Hoje já há queixas contra a CEDEAO, porque só agora alguns deram conta que a Soberania Nacional da Guiné-Bissau está a ser ameaçada, face ao tardio, mas justo, merecido e decisivo reconhecimento oficial do Presidente da República eleito da Guiné-Bissau, General Umaro Sissoco Embaló, pela CEDEAO e por via disso, pela União Africana, União Europeia, Nações Unidas, CPLP e várias outras organizações internacionais, bem como, por vários Países do Mundo…

Hoje há queixas de que a CEDEAO não pode substituir o Supremo Tribunal de Justiça da Guiné-Bissau em matéria de contencioso pós-eleitoral, como se disso se tratasse…

E será que a CEDEAO deveria desautorizar , noutras circunstâncias, o Presidente da República eleito da Guiné-Bissau, bem como decidir pelos Guineenses, quando a Organização do Poder Político do nosso Estado está devidamente estruturada e de forma detalhada, na nossa Constituição da República?

Onde estava o Eng.º Domingos Simões Pereira, o queixoso derrotado e mau perdedor, que nunca respeitou o Presidente José Mário Vaz, bem como o seu Partido, o PAIGC para defenderem a Soberania Nacional?

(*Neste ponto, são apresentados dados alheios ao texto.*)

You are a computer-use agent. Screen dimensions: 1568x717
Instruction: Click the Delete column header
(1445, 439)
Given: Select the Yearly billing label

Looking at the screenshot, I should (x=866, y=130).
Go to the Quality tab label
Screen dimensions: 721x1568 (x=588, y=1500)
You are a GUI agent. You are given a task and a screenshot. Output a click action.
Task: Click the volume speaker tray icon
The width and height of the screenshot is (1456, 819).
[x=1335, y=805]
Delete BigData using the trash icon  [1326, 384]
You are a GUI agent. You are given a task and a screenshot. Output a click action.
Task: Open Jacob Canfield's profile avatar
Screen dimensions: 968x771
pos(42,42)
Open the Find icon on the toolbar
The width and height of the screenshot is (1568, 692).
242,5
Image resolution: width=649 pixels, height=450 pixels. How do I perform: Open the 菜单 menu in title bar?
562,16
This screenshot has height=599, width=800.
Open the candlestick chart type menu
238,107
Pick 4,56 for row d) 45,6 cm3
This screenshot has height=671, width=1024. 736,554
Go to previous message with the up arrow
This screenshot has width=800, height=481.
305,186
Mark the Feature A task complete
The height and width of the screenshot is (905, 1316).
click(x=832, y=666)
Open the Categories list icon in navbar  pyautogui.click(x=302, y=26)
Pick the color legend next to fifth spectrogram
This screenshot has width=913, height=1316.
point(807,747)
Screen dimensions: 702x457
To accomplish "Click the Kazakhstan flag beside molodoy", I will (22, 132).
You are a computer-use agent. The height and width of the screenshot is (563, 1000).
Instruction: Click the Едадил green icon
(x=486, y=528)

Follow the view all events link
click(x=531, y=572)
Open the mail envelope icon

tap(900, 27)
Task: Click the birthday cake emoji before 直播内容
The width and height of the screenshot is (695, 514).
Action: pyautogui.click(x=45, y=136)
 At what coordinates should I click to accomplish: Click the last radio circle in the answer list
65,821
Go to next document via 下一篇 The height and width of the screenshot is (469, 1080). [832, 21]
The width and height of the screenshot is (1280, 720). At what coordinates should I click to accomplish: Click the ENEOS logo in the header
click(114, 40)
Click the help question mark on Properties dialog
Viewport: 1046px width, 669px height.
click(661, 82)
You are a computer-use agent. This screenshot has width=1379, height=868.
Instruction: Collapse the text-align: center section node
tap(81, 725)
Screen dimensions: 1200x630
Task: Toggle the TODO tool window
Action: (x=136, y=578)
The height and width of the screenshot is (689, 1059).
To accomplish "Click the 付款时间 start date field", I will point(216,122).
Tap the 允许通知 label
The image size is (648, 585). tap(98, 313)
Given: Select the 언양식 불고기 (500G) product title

Quando lhes convinha, a CEDEAO era um Parceiro “porreiro”, agora, já é uma instituição que apoia golpes de Estado e golpistas, porque decidiu reconhecer oficialmente o Presidente da República eleito da Guiné-Bissau, enquanto vencedor da segunda volta das eleições presidenciais de 29 de dezembro de 2019…

Vão ter que se insurgir também contra a União Africana, a ONU, a CPLP, a União Europeia, em suma, todas as Organizações Internacionais e todos os Países e Parceiros Internacionais da Guiné-Bissau que já reconheceram o General Umaro Sissoco Embaló como Presidente da República eleito da Guiné-Bissau.

Se isso é apoiar golpes de Estado, então, vamos admitir que disso se trata e arrumar a questão de uma vez por todas, afinal, fomos sempre golpistas em função das nossas conveniências reflectidas nos nossos posicionamentos.

Basta!

O Supremo Tribunal de Justiça da Guiné-Bissau, independentemente do reconhecimento do Presidente da República eleito da Guiné-Bissau, General Umaro Sissoco, pela CEDEAO, pode, quando achar que está em condições de o fazer, decidir sobre o contencioso eleitoral pendente, interposto pelo candidato derrotado. Que o faça, pois a CEDEAO não substitui o Poder Judicial Guineense, contrariamente ao que se quis transmitir (face à sua tomada de posição política e institucional sobre um Estado-Membro), relativamente ao processo eleitoral da segunda volta das eleições presidenciais de 29 de Dezembro de 2019 na Guiné-Bissau.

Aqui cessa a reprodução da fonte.